Prima would also play an integral role in shaping two of the nation’s entertainment capitals. He helped make 52nd Street in New York City a mecca of jazz and, along with partner Keely Smith, Prima transformed Las Vegas from a town best known for its gamblers and dregs to a glamorous center of nightlife and entertainment. Their popularity, style, and visionary mix of jazz, swing, pop, and rock ’n’ roll was the genesis of the “hip” Vegas mystique that lives on to this day.

During the first half of the twentieth century—an age of conformity and assimilation when being Italian American was frowned upon and even despised—Prima remained unapologetically attached to his heritage. This was the same era that Dino Crocetti and Anna Marie Italiano became Dean Martin and Anne Bancroft, respectively, yet Prima kept his telltale vowels. He was Louis Prima, not Lou Prime. He wrote songs in Italian, peppered his speech with cultural references, and openly embraced his heritage. By doing so, he helped pave the paths for other performers, including Frank Sinatra, Tony Bennett, Perry Como, and Dean Martin.

Louis Prima: Rediscovering a Musical Icon began as a conversation between friends in 2020. Marianna Gatto, the director of the IAMLA, reached out to Lena Prima, the youngest daughter of Louis Prima, to express interest in including an item of her father’s in the museum’s permanent exhibition. Lena directed Gatto to the Gia Maione Prima Foundation, who holds a substantial archive of her father’s work.

Gatto met with the Gia Maione Prima Foundation and learned that the New Orleans Jazz Museum had produced an exhibition in collaboration with the Foundation about Prima. The IAMLA decided to take the exhibition in another direction. According to Gatto: “As an Italian American institution, the IAMLA wanted to explore Prima in a different context, not only as a musician and performer, but as a highly visible and influential Italian American.” Gatto selected items from the Prima Foundation archive and from that of Tulane University.

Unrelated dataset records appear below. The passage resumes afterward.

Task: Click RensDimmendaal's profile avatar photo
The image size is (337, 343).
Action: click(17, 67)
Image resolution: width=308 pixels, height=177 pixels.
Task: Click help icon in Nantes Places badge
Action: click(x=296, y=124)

The exhibition at the IAMLA also explores Prima’s time in Los Angeles and his work with Walt Disney Studios. Prima provided the voice for King Louis in the film The Jungle Book.

Nearly 300 guests, traveling as far as New York, Connecticut, and Louisiana, attended the private opening for the IAMLA exhibition, and since then, Louis Prima: Rediscovering a Musical Icon has received rave reviews.

Anthony Sylvester from the Gia Maione Prima Foundation commented, “The Foundation is thrilled that this comprehensive exhibit on the life and times of Louis Prima is being presented at the IAMLA. We know visitors will enjoy the exhibit and learn about Prima’s Italian-American heritage and his career that ranged over 50 years. Louis was a skilled jazzman, songwriter and performer and his music can still be heard today through a spectrum of entertainment from today’s musicians to film and television and even Tiktok. This exhibit will introduce a new generation to the music of Louis Prima.”

Prima, in both his art and in his private life, was complex and fascinating. He was a musical innovator. Prima married five times and had six children. He mingled with celebrities and was friends with U.S. presidents, but he was equally comfortable with and relatable to everyday people. Prima is truly a cultural icon worthy of rediscovery.

The exhibit was made possible with the support of Gia Maione Prima Foundation Inc, Italian Sons and Daughters of America, De Pietro Family, Order Sons of Italy and the New Orleans Jazz Museum, Tulane University, Walt Disney Archives; Los Angeles County Department of Arts and Culture, and the City of Los Angeles Department of Cultural Affairs.